Os engenheiros utilizam a simulação de células a combustível em vez de experimentos reais. É uma tecnologia alternativa para aproveitar a energia armazenada em hidrogênio. Isto é diferente do processo tradicional de combustão do combustível, onde a energia está diretamente disponível na forma de energia elétrica em vez de energia térmica. As células a combustível de membrana de troca de prótons (PEMFC) são a tecnologia mais amplamente utilizada para aplicações automotivas. A confiabilidade das PEMFC é diretamente afetada pelo conteúdo de água, temperatura e concentração de espécies de gás; portanto, o conhecimento dos processos físicos é necessário para um melhor projeto e controle.
A distribuição espacial de vários parâmetros físicos é difícil de ser medida através de experimentos. Entretanto, as simulações utilizando dinâmica dos fluidos computacional (CFD) podem capturar todo o campo 3D de interesse. A figura abaixo mostra a distribuição das correntes através da membrana da célula de combustível. A não uniformidade da corrente é observada em direção às extremidades, o que é uma visão importante para o projetista na melhoria do projeto da célula de combustível.

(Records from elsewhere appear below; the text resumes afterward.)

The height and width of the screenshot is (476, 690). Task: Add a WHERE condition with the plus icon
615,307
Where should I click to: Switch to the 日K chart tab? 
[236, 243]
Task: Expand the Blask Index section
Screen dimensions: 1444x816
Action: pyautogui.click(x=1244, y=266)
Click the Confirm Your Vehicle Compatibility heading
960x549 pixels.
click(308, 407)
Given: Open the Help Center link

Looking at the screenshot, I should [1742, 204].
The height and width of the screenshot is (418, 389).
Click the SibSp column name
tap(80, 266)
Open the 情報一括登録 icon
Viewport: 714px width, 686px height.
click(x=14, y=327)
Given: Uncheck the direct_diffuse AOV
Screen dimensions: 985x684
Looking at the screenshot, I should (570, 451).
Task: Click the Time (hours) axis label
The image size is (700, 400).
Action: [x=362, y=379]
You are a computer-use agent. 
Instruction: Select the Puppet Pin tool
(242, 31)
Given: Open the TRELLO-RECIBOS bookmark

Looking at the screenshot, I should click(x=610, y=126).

Com base na visão de sustentabilidade de algumas das principais empresas, o hidrogênio enfrenta uma forte concorrência na indústria de transportes. O mundo já viu a Toyota lançar seu primeiro veículo movido a hidrogênio, Mirai, em 2015. No entanto, existem apenas cerca de 20.000 automóveis movidos a hidrogênio no mundo todo, em comparação com 20 milhões de veículos elétricos. A Airbus revelou seus planos de avançar para aeronaves movidas a hidrogênio com emissão zero até o final de 2035. Também assistimos ao lançamento do primeiro navio transportador de hidrogênio no Japão, e a Kawasaki Heavy Industries está recebendo o primeiro terminal de recebimento de hidrogênio liquefeito do mundo.
A humanidade tem visto muitos altos e baixos, e cada vez nós temos conseguido melhorar extraordinariamente os avanços tecnológicos. Desta vez, o desafio é realmente assustador, pois aa mudanças climáticas tem a capacidade de afetar severamente a vida no planeta como a conhecemos. Embora tenhamos menos tempo para corrigir nossos erros, uma nova economia mundial baseada no hidrogênio apoiada por políticas adequadas, aumento de pesquisa e desenvolvimento, e foco nosso objetivo é capaz de trazer as melhorias que precisamos.